**TASK**
Beginning at the line containing "Click the Invoice_Line_Id filter field" and continuing to the end of the records below, give each line again exactly as it stands, and only those lines.
*** SUPPLIED INFORMATION Section Begins ***
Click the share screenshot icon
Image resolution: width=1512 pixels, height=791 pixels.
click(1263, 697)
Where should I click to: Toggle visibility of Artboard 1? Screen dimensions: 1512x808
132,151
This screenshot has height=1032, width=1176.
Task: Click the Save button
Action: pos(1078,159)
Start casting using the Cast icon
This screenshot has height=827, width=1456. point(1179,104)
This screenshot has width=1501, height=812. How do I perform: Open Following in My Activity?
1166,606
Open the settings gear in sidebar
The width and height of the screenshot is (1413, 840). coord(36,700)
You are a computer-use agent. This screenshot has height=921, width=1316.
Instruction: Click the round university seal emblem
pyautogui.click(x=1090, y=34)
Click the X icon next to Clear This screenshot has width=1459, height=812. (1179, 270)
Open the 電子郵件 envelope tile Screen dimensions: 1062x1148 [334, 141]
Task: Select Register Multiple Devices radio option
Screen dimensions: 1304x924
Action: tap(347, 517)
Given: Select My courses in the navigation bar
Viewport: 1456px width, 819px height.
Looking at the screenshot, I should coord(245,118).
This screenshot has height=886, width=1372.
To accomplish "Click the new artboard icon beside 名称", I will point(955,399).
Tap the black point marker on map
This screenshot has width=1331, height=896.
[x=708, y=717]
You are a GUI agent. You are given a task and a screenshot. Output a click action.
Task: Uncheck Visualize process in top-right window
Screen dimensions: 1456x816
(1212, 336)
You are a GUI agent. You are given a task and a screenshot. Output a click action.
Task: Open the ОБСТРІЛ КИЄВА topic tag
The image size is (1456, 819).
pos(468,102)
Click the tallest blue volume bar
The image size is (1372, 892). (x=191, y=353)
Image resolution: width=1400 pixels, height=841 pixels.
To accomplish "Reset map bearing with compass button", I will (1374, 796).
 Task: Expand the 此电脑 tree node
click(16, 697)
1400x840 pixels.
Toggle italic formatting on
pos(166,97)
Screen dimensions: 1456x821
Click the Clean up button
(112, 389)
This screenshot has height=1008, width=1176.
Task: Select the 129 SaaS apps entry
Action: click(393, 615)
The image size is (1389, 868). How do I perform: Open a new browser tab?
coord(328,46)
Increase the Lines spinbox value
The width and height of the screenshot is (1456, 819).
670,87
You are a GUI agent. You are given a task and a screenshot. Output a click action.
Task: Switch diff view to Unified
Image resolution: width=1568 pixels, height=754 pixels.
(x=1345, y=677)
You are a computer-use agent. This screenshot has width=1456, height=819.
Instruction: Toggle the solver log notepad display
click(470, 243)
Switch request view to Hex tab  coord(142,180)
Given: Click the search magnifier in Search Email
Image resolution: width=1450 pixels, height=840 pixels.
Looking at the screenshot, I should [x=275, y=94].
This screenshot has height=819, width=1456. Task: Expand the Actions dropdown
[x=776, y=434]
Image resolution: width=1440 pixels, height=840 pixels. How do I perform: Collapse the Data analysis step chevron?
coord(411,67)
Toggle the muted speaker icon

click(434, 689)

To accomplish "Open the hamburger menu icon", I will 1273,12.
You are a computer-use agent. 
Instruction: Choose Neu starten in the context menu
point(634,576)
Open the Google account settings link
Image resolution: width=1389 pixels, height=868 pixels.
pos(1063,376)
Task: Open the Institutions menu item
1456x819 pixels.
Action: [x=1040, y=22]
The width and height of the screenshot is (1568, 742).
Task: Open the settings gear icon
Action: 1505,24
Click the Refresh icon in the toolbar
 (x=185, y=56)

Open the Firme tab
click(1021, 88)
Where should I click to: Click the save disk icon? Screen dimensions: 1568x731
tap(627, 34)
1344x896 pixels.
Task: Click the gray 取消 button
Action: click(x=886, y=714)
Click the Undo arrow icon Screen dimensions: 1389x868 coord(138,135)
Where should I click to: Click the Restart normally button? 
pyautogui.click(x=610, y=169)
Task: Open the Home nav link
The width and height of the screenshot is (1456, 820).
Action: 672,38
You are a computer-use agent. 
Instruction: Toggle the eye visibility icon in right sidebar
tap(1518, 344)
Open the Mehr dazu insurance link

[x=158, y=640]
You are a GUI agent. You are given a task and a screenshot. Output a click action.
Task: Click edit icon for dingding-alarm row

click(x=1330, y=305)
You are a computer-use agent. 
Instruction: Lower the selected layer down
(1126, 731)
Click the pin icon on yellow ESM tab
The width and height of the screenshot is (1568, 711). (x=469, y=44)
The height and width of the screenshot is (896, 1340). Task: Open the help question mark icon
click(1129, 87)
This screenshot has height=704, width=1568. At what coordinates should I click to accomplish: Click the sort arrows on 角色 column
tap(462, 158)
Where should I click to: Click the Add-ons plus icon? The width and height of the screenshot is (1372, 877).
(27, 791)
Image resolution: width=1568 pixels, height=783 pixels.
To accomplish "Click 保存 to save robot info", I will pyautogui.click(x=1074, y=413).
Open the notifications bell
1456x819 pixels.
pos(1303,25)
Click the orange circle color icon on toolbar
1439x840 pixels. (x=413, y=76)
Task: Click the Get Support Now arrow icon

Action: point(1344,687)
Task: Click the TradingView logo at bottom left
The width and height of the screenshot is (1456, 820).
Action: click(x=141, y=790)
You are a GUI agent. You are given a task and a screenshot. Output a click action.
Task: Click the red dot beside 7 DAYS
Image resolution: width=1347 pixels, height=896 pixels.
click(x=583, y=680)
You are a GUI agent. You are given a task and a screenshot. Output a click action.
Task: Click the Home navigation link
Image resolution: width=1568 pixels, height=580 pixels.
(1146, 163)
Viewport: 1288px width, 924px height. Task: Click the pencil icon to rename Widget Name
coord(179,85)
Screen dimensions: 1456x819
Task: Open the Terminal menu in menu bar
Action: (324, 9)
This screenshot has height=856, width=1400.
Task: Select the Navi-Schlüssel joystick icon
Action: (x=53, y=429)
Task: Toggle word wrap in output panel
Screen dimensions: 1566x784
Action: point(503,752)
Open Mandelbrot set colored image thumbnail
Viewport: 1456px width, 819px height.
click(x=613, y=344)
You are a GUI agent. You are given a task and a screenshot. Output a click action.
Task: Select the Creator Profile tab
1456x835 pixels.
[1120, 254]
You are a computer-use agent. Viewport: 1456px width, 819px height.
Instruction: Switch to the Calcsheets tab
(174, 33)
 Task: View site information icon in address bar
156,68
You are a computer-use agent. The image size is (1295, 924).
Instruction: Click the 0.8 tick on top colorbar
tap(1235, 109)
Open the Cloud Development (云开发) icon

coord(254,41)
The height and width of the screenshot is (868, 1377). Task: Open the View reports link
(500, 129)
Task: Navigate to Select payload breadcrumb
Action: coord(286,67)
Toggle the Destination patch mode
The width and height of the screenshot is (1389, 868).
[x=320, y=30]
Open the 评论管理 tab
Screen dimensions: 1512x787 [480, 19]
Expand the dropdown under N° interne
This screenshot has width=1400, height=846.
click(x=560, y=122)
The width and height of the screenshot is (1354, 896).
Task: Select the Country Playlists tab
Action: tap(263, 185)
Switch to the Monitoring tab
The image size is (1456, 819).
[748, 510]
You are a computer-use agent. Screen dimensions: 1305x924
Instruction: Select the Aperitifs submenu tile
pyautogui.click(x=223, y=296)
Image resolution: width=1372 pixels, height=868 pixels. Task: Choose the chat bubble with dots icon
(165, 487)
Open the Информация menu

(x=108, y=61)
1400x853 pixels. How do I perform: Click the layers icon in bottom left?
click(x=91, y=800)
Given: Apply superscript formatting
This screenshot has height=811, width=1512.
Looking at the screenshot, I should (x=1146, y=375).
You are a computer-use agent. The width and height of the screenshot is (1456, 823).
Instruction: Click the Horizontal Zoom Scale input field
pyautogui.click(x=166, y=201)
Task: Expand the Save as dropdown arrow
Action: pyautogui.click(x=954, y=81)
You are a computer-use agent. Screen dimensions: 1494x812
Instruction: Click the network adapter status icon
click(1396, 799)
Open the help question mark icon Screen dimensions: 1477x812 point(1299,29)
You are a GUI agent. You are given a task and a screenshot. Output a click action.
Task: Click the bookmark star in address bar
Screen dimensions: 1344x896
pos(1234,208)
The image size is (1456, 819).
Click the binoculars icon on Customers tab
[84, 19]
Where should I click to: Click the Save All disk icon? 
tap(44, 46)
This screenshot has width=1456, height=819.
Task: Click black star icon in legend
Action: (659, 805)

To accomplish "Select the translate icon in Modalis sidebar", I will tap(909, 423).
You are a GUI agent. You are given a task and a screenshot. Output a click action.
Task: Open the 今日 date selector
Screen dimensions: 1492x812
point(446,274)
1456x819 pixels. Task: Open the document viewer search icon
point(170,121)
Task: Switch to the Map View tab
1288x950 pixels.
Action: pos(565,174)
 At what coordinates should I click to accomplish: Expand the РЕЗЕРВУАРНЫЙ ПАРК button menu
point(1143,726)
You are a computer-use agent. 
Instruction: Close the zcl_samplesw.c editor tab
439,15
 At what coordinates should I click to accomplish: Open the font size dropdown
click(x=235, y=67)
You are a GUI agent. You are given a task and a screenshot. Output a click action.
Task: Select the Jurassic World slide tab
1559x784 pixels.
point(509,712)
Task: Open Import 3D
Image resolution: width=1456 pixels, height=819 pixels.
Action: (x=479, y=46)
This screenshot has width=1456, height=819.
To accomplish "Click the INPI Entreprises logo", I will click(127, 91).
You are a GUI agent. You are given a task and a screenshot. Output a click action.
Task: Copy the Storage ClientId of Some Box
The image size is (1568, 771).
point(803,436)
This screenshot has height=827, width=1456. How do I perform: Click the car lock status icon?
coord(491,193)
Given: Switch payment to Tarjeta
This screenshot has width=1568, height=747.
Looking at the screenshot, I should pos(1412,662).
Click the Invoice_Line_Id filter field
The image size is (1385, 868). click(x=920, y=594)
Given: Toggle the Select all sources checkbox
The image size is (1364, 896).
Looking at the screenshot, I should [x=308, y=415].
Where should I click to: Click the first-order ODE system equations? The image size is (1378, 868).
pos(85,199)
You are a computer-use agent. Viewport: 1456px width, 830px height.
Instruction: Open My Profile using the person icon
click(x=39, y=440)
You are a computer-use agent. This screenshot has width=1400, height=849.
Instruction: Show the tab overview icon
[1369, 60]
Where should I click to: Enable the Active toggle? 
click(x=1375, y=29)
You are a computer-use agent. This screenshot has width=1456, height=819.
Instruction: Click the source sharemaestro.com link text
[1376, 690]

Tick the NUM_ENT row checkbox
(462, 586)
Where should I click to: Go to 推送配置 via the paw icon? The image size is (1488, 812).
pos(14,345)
*** SUPPLIED INFORMATION Section Ends ***
**PROBLEM SOLUTION**
Click the Invoice_Line_Id filter field
The image size is (1385, 868). click(x=920, y=594)
Given: Toggle the Select all sources checkbox
The image size is (1364, 896).
Looking at the screenshot, I should [x=308, y=415].
Where should I click to: Click the first-order ODE system equations? The image size is (1378, 868).
pos(85,199)
You are a computer-use agent. Viewport: 1456px width, 830px height.
Instruction: Open My Profile using the person icon
click(x=39, y=440)
You are a computer-use agent. This screenshot has width=1400, height=849.
Instruction: Show the tab overview icon
[1369, 60]
Where should I click to: Enable the Active toggle? 
click(x=1375, y=29)
You are a computer-use agent. This screenshot has width=1456, height=819.
Instruction: Click the source sharemaestro.com link text
[1376, 690]

Tick the NUM_ENT row checkbox
(462, 586)
Where should I click to: Go to 推送配置 via the paw icon? The image size is (1488, 812).
pos(14,345)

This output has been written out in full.